Cool Million
With this financial calculator, you can find out what it takes to save one million dollars. Just enter your current savings plan and see a graph of your financial results for each year until you retire. Press the "View Report" button to see a report that helps you learn exactly when you'll hit the magic million mark, and what you need to do to achieve this goal.
- Your age
- This is your present age, in years.
- Millionaire target age
- The age at which you would like to become a millionaire. For example, if you want to see what it takes to be a millionaire by age 40, enter 40 here.
- Amount currently invested
- What all your current investments are worth. Some people include their home and personal property in this total; but it's better to include only your investments, savings and retirement accounts.
- Savings per month
- Your total investment contribution each month. (This calculator works on the assumption that all savings are added to your account at the start of each month.)
- Expected Rate of Return
- This is the annually compounded rate of return (how much interest you earn) you expect to get from your investments. (Compounded simply means that interest is figured not only on the initial principal, but also on the accumulated interest you've already earned.)
With this calculator, the results do not factor in taxation. You may want to enter your after-tax rate of return if you pay taxes on interest, dividends or capital gains from these investments.
The actual rate of return depends on the type of investment. Over almost the last 40 years, the average rate of return has been about 11.4% per year (source: www.standardandpoors.com). By comparison, bank savings accounts pay out as little as 1% or less per year.

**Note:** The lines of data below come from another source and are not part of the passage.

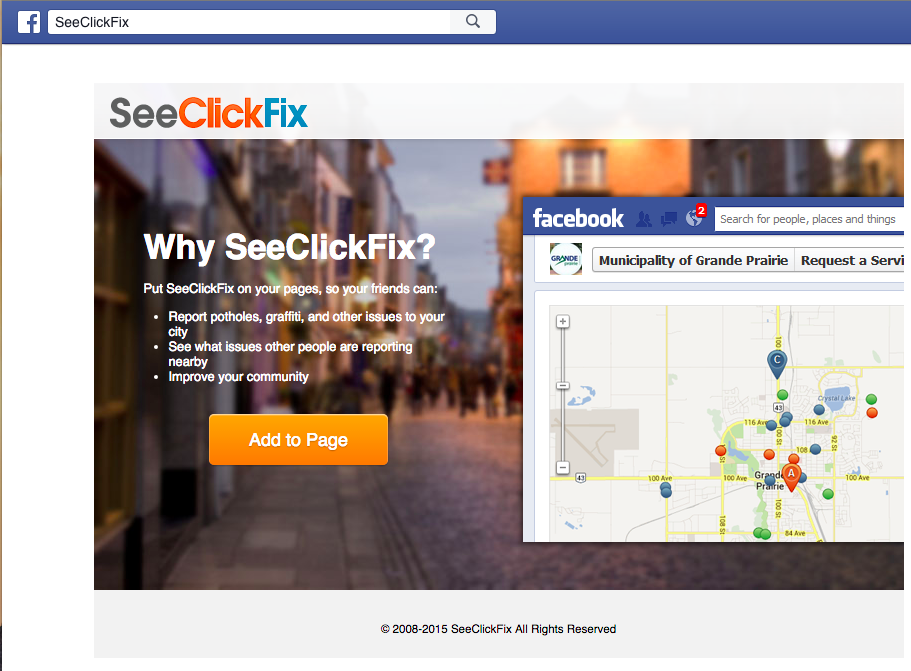Click the search magnifier icon
Image resolution: width=911 pixels, height=671 pixels.
[x=473, y=21]
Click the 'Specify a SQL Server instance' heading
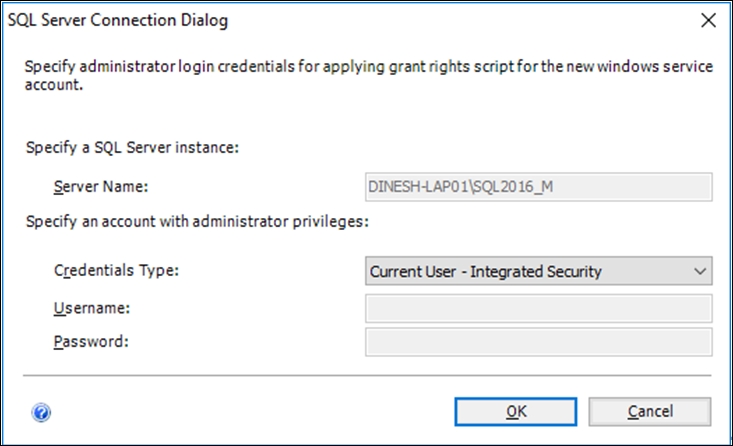 coord(132,148)
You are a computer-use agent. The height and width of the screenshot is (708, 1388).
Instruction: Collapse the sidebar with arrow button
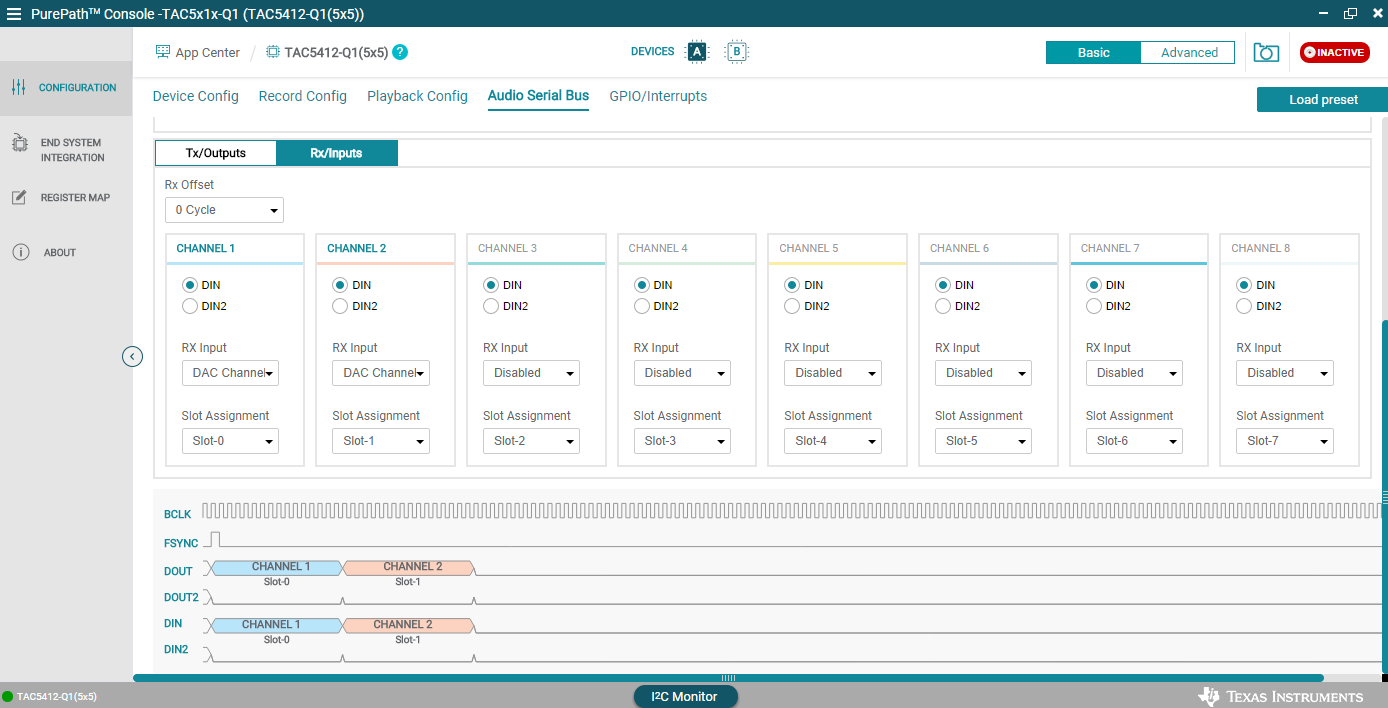click(132, 356)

You must remember that future rates of return can't be readily predicted, and that investments with higher rates of return are typically subject to greater risk and volatility. The actual investment rate of return can vary widely over time, particularly for long-term investments; this includes the potential loss of your principal investment. It is impossible to invest directly in an index, and the above-noted compounded rate of return does not reflect sales charges and other fees that funds and/or investment companies are allowed to charge. - Expected Inflation Rate
- How much you expect the average long-term inflation rate to be. A good measure of inflation in the United States is the Consumer Price Index (CPI), which has average 3.1% annually for over 80 years. The Minneapolis Federal Reserve reports the CPI for 2007 as being 2.4%.